--- Start Material ---

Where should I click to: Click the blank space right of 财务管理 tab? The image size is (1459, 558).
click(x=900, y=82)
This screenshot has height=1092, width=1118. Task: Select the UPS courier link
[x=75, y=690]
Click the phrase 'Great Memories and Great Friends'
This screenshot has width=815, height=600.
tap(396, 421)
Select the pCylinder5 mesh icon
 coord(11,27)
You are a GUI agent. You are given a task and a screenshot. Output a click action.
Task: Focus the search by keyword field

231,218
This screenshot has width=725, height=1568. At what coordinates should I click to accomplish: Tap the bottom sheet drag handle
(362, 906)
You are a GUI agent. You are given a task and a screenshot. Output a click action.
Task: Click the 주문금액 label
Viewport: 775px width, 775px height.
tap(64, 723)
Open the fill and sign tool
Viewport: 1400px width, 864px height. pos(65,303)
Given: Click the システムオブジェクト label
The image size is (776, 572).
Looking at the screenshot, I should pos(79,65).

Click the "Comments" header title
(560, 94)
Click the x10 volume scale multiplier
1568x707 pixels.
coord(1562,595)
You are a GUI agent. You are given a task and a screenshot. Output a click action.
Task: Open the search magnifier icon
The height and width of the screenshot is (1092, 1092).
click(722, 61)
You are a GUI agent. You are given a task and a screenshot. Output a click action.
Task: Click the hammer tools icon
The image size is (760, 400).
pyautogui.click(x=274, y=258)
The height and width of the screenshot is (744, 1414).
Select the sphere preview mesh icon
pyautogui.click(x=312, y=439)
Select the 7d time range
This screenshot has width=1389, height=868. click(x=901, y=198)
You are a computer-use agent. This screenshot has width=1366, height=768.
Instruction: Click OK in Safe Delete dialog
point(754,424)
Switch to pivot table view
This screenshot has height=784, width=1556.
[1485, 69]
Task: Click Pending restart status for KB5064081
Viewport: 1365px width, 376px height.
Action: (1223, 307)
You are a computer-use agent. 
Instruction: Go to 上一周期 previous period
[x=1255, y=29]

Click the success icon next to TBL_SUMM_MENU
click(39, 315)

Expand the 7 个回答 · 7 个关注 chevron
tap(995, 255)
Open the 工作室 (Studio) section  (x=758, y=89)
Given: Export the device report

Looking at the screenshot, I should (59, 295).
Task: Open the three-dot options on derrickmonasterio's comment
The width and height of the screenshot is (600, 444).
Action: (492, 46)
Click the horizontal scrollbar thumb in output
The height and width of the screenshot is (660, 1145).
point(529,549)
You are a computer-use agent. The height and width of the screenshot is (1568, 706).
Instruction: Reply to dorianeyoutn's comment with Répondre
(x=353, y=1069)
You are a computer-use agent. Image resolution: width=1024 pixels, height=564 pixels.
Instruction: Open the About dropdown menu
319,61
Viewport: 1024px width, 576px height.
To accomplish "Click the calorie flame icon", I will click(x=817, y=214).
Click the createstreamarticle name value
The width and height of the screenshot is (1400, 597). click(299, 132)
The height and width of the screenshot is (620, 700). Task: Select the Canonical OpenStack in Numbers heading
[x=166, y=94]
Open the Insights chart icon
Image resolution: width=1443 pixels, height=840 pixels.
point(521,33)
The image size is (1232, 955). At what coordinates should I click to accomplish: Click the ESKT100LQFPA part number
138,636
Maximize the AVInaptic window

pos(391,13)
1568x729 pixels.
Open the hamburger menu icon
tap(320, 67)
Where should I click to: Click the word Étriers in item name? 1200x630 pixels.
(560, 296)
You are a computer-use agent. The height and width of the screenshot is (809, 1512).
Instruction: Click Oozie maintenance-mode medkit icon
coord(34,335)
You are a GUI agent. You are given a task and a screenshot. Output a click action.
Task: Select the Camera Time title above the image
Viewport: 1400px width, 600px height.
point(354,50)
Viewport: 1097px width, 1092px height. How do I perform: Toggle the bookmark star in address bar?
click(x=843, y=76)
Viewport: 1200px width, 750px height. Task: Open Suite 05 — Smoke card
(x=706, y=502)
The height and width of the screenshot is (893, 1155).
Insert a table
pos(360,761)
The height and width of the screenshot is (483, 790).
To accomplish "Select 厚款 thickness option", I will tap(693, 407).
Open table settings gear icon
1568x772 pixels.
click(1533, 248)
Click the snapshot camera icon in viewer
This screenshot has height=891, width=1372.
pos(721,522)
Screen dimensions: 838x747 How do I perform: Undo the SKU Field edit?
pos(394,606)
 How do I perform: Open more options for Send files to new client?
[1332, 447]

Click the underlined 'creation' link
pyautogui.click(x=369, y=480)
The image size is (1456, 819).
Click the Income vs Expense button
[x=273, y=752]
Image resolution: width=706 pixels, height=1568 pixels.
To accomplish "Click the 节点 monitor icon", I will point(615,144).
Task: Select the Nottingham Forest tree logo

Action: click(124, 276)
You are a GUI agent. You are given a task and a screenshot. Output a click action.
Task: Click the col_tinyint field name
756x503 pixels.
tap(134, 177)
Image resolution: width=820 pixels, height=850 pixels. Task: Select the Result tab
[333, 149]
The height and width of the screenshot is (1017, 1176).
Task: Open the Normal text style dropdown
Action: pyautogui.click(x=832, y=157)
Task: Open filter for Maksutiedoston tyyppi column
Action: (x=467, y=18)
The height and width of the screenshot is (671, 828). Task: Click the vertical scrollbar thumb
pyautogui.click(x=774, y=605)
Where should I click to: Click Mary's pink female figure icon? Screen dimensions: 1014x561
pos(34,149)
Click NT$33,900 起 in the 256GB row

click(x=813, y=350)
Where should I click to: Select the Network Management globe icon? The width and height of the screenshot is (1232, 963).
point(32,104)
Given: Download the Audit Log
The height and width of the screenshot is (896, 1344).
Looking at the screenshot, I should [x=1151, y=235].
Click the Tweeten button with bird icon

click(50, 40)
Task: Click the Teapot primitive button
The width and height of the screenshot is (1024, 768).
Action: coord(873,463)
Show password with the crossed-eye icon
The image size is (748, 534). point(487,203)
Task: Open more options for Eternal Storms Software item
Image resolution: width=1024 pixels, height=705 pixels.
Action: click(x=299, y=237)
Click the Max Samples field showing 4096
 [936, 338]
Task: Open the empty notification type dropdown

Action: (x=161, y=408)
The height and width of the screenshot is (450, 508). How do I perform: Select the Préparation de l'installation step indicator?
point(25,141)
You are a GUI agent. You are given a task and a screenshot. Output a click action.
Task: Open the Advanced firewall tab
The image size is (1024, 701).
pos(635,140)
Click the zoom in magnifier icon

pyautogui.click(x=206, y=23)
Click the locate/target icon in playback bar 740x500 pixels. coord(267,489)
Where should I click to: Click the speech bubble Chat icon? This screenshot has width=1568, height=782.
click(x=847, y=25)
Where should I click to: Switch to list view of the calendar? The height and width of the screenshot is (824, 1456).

--- End Material ---

▶ Task brief
Return each line of the records above that contains the string "scrollbar".

▶ Task response
Click the horizontal scrollbar thumb in output
The height and width of the screenshot is (671, 828). Task: Click the vertical scrollbar thumb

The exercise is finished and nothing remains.